In the Features module, this namespace is provided by a features bundle. A feature is named for the combination of a bundle prefix (drutopia) and a short name (event).

Item naming

Individual configuration items should be named using the short name of the target feature where possible. Examples:

  • Machine name of a content type: event.

  • Machine name of a field storage specific to blogs: field_event_date.

User roles and permissions

User roles

Drutopia features should use the following roles as appropriate.

  • administrator is used for site administration tasks, such as installing and configuring modules, content types, and blocks.

  • contributor is a Drupal user who contributes content, e.g., a staff member at an organization or company.

  • editor is a Drupal user responsible for editing and administrating content, taxonomies, and comments.

These roles will be provided by the drutopia_core feature and so will be present if Drutopia is installed.

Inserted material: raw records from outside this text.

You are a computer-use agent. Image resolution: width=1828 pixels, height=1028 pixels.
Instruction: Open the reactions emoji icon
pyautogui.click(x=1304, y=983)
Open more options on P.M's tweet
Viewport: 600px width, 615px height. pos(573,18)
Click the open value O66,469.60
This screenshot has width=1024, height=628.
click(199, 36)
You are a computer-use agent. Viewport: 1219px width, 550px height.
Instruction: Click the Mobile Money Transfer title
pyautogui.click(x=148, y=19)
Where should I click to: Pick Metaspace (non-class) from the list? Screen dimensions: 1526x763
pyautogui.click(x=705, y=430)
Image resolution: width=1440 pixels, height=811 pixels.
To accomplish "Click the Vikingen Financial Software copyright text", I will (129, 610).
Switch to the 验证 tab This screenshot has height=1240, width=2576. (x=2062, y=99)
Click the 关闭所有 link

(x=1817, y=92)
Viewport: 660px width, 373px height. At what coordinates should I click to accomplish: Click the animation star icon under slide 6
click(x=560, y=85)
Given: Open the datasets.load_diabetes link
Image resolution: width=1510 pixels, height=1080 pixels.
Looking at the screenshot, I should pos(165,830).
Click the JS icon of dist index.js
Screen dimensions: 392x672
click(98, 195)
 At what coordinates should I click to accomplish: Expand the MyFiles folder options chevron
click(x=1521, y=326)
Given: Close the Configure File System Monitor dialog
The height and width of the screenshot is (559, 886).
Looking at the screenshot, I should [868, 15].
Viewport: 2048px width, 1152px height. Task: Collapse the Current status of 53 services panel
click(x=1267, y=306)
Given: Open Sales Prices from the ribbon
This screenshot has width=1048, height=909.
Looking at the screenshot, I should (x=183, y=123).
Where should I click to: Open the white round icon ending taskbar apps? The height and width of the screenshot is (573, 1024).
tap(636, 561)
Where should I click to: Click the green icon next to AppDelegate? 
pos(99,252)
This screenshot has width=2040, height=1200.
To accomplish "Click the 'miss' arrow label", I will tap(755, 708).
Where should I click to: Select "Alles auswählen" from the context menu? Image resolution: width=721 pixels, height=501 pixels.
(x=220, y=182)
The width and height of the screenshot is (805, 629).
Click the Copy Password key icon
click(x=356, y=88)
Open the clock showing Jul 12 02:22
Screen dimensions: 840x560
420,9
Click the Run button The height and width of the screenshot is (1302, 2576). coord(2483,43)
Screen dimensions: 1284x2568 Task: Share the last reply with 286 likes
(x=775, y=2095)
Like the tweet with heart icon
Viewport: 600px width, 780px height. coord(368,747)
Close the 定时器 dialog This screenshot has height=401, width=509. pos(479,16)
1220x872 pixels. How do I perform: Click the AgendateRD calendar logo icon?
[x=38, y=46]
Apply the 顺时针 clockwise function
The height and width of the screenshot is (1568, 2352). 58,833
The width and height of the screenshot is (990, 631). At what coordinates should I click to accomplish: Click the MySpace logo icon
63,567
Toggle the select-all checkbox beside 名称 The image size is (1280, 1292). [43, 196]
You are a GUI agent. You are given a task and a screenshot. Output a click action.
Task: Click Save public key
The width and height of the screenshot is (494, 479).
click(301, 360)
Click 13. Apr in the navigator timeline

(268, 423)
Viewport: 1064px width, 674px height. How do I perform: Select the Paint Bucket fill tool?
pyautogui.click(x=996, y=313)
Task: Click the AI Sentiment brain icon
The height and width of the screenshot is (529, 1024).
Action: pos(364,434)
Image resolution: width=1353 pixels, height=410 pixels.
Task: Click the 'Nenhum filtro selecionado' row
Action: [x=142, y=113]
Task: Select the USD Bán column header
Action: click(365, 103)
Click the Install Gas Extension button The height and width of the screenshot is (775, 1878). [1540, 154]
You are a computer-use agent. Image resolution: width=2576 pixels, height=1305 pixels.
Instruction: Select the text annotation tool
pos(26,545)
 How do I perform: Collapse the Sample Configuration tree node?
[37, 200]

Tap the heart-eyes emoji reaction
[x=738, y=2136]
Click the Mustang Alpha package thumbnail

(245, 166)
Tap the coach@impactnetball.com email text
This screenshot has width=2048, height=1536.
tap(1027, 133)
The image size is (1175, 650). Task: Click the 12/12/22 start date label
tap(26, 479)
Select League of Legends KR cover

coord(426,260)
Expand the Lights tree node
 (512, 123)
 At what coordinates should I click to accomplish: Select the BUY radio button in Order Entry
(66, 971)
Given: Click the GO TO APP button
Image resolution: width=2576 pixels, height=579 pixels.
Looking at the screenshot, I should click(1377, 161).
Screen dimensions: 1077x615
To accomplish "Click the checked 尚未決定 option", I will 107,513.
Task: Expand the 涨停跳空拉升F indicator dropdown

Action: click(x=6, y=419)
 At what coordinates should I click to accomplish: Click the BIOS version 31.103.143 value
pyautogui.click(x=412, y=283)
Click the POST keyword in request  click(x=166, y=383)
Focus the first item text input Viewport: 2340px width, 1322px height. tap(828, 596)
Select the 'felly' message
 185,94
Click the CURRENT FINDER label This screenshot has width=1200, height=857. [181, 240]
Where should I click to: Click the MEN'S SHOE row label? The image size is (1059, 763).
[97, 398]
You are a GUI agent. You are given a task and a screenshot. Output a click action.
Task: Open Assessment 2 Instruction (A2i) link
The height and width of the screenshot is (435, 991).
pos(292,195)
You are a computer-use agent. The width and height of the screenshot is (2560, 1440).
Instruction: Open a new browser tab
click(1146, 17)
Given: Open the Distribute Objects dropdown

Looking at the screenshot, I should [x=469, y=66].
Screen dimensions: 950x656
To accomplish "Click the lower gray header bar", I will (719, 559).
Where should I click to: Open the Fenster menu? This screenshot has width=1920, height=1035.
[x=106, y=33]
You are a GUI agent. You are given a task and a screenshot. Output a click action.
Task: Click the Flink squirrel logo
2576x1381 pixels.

A Drutopia feature may provide additional roles, but such roles should have a scope no greater than the scope of the feature. For example, a blog feature might provide a blogger role. However, a technology blog feature should not provide a blogger role, since that role would be relevant to a more general blog feature.

Permissions

The editor role should not be expected to have administer nodes permissions.

For each content type introduced, roles should be assigned as follows:

  • contributor: create [type] content, delete own [type] content, edit own [type] content

  • editor: create [type] content, delete all [type] content, edit all [type] content

where [type] is the machine name of the content type being introduced by the feature.

Note that user permissions are not yet supported in the Features module–see this issue.

Paths and breadcrumbs

Primary path and nesting

Where a feature provides content or nested pages, these should wherever feasible be available at paths nested below the feature’s primary path.

A feature that defines a content type should register a pathauto pattern that nests content of that type below the feature’s primary page.

Example: a blog feature would set a pathauto pattern to blog/[node:title].

The machine name of the pattern should be in the form [entity type]_[bundle]. Example: node_blog.

Block visibility and theme regions

Block visibility

TBD: what page layout solution are we adopting?

Theme regions

TBD: how are we approaching theme regions?

Code and dependencies

A feature may not depend on any feature that is not fully compliant with this specification.

Versions

Features should use the recommended stable release versions of contributed modules and themes.

Libraries

Any external libraries used by a feature should be installed in a libraries directory if possible.

Patches

Patches should be avoided wherever possible. Ideally, patches should be used only up to and including beta releases, to include functionality expected to reach stable releases by the time the feature is out of beta.

Where feasible, patches should be replaced with workarounds in a feature’s custom code that use Drupal APIs to achieve the same ends. These workarounds should include documentation identifying the patch that they relate to so they can be removed if/when that patch is accepted.

Drush make file/Composer

TBD: how should code dependencies be handled?

Content types and fields

Where a feature defines a content type, the following guidelines should be followed:

Image fields

  • If a single image is desired to represent each piece of content in the content type, the content type should use field_image as used in e.g. drutopia_article.

  • If media (images, audio, video, files) are desired, the content type should use field_media as used in e.g. drutopia_article.

Views

For consistency, the following conventions should be used for views included in features.

  • Naming: if the view is primarily for presenting a single content type, it should be named for the machine name of that content type.

  • At a minimum, views of a content type should include a page, block, and feed display, with the feed display attached to both the page and block. The page display should have a path matching the content type’s machine name and the feed should have the same path with an .xml extension.

Help

A feature may include contextual help provided through the regular Drupal help API covering major components of the feature.